Your task:
A line qualifies if it holds the string "Uncheck". Copy every qualifying line from the records.

Input data:
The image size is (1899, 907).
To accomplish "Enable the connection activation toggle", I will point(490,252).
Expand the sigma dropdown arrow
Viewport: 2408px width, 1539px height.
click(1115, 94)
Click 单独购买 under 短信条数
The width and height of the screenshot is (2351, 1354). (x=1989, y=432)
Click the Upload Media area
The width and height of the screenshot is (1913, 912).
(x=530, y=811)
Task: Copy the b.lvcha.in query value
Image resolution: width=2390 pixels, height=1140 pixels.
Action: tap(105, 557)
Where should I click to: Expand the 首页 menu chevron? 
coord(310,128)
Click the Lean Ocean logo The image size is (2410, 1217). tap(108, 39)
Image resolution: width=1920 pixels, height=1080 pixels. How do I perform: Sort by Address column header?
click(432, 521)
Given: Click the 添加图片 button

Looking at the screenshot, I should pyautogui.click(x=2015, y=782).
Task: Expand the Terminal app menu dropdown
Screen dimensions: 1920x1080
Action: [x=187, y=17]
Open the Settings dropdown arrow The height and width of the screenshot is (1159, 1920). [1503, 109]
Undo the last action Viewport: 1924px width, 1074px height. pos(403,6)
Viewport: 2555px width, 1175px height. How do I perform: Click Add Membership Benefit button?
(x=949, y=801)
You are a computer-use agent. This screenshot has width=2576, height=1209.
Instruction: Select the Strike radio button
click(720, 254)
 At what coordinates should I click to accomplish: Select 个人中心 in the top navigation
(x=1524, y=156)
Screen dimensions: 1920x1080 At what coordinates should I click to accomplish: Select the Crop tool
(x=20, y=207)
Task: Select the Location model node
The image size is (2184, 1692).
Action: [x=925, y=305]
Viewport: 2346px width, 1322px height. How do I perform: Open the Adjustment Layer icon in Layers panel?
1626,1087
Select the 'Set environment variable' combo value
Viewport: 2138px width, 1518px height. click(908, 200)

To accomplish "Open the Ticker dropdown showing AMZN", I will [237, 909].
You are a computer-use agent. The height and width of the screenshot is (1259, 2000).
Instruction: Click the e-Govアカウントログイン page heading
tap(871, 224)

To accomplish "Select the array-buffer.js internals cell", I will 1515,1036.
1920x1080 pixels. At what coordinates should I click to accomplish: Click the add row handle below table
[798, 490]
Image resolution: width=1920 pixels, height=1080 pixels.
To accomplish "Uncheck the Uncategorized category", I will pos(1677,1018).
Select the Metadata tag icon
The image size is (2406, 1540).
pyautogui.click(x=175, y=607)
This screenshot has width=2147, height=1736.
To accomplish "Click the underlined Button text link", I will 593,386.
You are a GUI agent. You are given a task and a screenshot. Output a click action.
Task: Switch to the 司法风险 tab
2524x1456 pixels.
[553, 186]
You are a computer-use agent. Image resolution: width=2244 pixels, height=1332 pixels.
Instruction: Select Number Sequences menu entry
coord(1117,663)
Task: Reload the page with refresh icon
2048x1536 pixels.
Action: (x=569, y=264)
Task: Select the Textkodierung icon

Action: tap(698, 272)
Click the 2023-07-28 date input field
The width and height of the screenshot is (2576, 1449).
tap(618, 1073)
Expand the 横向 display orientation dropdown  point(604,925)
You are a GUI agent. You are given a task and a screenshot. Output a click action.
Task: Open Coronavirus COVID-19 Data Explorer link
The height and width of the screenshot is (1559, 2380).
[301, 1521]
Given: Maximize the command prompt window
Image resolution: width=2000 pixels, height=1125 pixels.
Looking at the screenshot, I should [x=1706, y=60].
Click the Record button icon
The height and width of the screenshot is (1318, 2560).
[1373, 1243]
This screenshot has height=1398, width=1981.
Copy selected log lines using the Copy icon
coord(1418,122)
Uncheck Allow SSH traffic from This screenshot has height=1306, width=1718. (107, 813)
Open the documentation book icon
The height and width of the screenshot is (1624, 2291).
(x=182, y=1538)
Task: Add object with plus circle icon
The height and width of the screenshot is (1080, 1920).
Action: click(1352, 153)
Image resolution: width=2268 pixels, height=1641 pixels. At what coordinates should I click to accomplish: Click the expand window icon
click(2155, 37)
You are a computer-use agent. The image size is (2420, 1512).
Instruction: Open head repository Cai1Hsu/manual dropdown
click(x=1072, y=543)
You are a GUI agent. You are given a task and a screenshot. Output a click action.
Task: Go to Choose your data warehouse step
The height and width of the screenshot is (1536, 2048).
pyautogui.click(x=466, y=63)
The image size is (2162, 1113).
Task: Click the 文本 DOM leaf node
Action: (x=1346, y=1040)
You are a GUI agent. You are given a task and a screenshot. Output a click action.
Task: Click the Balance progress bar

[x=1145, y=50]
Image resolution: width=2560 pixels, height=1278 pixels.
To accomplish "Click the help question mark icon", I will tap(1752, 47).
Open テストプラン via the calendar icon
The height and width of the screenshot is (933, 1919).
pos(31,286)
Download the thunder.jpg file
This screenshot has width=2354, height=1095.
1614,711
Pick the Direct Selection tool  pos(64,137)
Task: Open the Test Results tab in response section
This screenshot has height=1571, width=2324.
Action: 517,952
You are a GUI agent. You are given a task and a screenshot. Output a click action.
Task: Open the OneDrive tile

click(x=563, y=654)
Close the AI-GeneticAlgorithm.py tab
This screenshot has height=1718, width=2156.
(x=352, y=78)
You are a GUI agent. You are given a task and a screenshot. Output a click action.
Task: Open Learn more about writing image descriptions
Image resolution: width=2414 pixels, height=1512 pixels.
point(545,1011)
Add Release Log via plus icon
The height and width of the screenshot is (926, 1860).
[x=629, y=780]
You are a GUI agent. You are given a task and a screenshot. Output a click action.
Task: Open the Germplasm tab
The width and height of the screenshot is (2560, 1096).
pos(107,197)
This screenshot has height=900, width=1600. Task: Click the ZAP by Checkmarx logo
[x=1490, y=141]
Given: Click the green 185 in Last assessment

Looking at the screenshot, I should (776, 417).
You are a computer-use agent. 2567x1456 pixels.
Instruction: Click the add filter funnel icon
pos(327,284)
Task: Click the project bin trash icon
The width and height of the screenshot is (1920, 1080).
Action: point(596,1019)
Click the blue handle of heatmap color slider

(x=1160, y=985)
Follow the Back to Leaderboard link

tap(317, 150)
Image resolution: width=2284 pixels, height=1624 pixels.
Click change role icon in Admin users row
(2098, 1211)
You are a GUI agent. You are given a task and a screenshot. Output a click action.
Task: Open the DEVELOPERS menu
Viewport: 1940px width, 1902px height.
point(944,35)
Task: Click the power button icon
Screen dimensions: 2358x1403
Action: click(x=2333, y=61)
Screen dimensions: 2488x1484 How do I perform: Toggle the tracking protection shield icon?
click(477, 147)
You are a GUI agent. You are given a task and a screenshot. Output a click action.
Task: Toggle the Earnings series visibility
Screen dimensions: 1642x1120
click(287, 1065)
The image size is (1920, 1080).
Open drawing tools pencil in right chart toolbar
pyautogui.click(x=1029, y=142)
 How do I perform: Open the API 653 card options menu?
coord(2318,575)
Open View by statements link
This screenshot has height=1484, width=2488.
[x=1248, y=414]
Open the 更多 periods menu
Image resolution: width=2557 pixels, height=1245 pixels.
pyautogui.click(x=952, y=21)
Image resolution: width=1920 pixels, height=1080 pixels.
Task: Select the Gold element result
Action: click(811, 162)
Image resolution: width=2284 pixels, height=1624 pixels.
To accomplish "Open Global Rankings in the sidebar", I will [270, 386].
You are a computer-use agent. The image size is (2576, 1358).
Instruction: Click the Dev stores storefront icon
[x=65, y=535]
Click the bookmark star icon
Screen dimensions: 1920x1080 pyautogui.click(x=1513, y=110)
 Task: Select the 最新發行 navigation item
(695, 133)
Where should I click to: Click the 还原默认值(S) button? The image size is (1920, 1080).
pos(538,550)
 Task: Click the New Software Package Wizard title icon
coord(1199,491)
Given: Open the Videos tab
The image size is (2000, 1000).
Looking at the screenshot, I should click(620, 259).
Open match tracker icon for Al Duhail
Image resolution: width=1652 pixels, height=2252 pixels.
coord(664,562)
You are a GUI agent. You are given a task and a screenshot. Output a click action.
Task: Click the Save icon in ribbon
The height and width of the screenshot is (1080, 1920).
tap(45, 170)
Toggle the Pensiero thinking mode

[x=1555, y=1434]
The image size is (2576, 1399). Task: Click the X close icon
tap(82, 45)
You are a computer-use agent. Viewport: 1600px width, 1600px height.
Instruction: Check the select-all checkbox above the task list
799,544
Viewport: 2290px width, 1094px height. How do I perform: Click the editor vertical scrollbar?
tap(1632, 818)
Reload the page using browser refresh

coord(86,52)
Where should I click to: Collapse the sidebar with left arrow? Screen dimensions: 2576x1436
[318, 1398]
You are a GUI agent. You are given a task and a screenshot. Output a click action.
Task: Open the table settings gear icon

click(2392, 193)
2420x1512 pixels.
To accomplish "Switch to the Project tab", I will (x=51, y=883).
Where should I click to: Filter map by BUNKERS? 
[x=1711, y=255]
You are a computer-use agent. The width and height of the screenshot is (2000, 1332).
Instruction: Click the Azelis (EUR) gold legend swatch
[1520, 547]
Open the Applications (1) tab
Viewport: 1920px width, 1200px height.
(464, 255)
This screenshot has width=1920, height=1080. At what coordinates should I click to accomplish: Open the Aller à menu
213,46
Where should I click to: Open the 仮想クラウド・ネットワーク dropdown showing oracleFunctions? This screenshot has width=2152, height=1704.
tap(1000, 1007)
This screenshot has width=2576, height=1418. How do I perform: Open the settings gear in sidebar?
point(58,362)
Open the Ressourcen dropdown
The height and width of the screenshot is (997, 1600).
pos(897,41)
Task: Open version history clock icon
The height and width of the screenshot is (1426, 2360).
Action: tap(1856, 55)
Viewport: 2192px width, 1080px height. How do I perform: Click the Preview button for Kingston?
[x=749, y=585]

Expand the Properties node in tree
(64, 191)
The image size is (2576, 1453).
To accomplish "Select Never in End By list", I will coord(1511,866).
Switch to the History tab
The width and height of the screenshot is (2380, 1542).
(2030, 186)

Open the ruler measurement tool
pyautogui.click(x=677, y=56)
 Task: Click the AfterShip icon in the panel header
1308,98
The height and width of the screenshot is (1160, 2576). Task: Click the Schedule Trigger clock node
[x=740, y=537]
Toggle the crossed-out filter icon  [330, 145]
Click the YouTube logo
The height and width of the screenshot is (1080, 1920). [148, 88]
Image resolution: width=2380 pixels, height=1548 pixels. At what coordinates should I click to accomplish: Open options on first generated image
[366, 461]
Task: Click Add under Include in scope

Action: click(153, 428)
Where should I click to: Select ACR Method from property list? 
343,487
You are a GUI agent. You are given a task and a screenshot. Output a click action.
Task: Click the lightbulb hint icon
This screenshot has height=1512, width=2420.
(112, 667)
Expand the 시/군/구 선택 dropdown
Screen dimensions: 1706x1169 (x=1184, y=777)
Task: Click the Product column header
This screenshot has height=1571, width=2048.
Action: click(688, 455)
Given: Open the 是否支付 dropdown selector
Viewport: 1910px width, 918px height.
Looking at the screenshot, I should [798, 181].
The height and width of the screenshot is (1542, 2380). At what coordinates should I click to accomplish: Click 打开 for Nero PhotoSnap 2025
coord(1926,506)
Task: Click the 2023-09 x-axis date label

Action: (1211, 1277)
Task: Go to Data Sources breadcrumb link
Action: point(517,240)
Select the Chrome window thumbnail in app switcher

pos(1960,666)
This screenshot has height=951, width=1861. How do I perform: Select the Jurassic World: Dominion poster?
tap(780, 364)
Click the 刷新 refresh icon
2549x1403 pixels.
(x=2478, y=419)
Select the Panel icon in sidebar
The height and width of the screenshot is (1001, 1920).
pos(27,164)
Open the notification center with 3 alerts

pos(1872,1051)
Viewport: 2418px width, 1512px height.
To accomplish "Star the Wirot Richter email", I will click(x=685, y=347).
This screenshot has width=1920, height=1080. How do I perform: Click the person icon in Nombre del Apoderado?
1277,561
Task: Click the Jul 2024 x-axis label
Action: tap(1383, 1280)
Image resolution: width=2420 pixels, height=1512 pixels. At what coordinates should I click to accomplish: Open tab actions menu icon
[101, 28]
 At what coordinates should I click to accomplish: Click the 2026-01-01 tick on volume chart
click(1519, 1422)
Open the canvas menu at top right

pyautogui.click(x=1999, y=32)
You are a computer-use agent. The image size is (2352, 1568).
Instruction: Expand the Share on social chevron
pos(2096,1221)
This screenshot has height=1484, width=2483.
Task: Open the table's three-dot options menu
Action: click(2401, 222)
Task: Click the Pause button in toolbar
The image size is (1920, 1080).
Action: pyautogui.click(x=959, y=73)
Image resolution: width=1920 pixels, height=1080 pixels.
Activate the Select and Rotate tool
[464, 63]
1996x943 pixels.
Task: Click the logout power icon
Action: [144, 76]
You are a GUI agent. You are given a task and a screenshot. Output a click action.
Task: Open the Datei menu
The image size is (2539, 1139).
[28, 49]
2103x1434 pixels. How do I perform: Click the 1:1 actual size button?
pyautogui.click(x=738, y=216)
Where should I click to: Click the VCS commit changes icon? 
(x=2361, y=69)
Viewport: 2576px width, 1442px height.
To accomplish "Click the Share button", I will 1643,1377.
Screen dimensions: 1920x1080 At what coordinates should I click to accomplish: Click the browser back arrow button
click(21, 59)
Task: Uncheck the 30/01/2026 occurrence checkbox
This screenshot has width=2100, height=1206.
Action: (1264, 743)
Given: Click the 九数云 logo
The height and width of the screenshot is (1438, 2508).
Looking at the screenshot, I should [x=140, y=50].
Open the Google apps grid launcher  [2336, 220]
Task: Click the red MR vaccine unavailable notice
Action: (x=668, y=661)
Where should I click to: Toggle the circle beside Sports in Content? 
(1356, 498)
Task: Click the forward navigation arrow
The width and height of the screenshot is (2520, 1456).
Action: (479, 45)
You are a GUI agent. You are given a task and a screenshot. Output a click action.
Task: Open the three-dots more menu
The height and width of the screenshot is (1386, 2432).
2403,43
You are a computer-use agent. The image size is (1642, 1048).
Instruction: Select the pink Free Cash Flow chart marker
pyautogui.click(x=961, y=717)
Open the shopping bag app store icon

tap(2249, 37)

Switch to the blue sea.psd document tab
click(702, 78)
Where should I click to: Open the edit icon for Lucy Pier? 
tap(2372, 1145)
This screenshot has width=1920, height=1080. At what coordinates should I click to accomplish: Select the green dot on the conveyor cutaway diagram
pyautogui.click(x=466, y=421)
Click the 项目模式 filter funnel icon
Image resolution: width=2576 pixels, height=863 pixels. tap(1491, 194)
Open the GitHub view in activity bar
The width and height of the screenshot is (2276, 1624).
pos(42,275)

Reply:
To accomplish "Uncheck the Uncategorized category", I will pos(1677,1018).
Uncheck Allow SSH traffic from This screenshot has height=1306, width=1718. (107, 813)
Task: Uncheck the 30/01/2026 occurrence checkbox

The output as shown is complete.